Objectif:
Répondez aux trois questions suivantes à partir de l'extrait sur le national-populisme placé plus bas.
1. Quel pays l'extrait présente-t-il comme n'étant pas bousculé par une grave crise financière ?
2. Quel parti a dépassé la CSU bavaroise sur sa droite ?
3. Quel philosophe est invoqué au sujet du nihilisme de la science politique ?
#### Extrait du document ####
La poussée de partis que l’on peut qualifier de « nationaux-populistes », dans des pays dont les profils économiques divergent sensiblement, montre les limites d’une approche exclusivement socio-économique de la question. L’Autriche n’est pas un pays bousculé par une grave crise financière, en proie à de graves taux de chômage. Pourtant, de longue date déjà, une partie de l’électorat vote pour ce type de parti (on laissera de côté les métamorphoses du FPÖ). A ce propos, rappelons que la Suisse, riche et prospère, est également marquée par le national-populisme. D’aucuns y agrégeront la CSU bavaroise (d’ailleurs dépassée sur sa droite par l’AfD), pour mettre en évidence les caractéristiques propres à une Europe alpine, attachée au culte de la « petite patrie » (« Heimat »). En vérité, le phénomène est ample et traverse l’Europe ; il montre l’importance des données ethnoculturelles et la volonté partagée de préserver son identité, plus encore si elle est incertaine et malmenée, dans un monde bouleversé, en proie à une sorte de « révolution permanente ». Ces données et aspirations sont mal prises en compte par la science politique et son quantitativisme, voire son nihilisme si l’on en croit le grand philosophe Leo Strauss. Toute à ses CSP et inégalités de revenus, la science politique est tentée de bannir purement et simplement la dimension ethnoculturelle des phénomènes qu’elle croise, au prétexte qu’il s’agirait de simples constructions idéologiques, modelables à volonté.
#### Bloc de données ####
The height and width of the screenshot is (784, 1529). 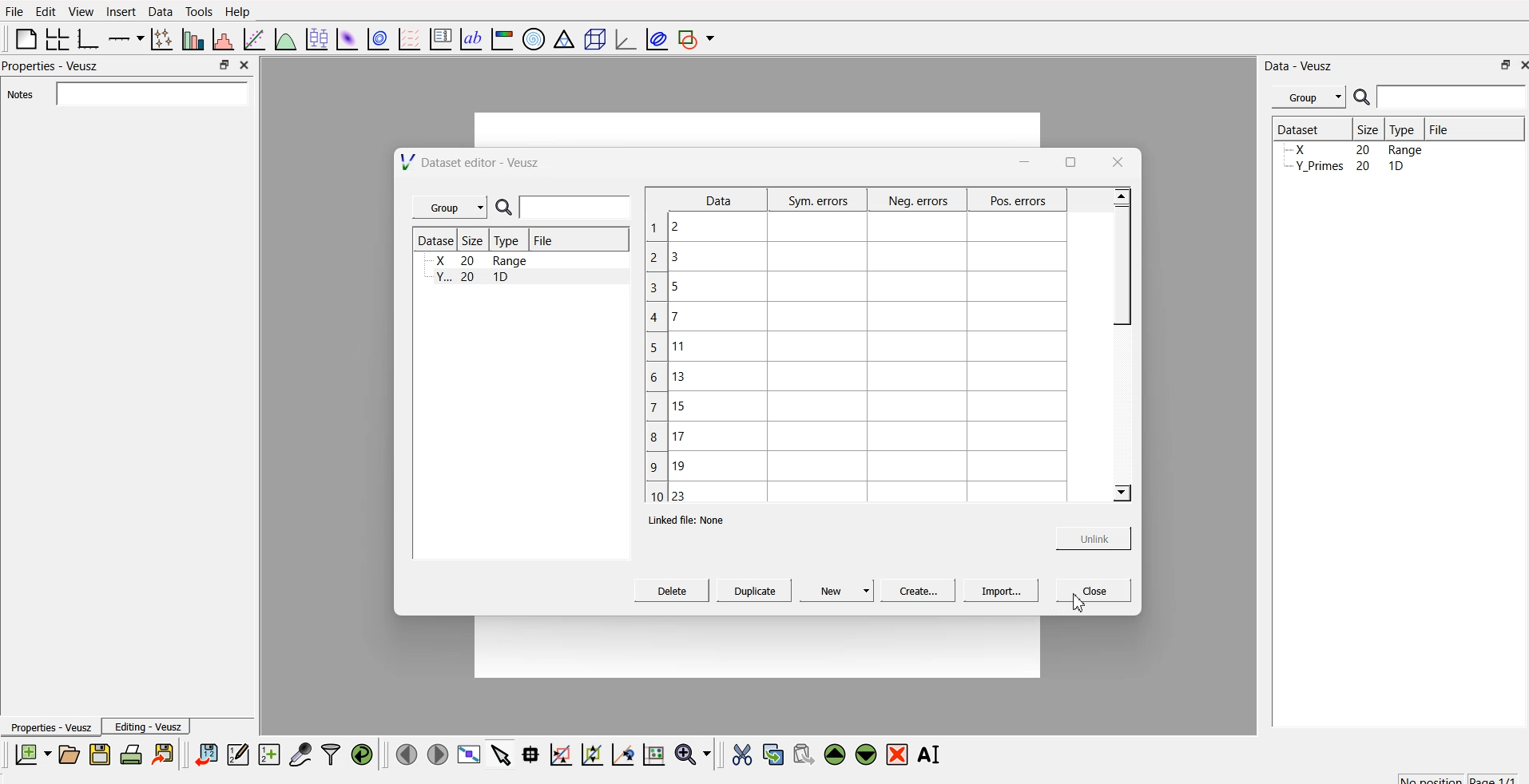 I want to click on cut the widget, so click(x=738, y=755).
####
Solution proposée:
1. L'Autriche.
2. L'AfD.
3. Leo Strauss.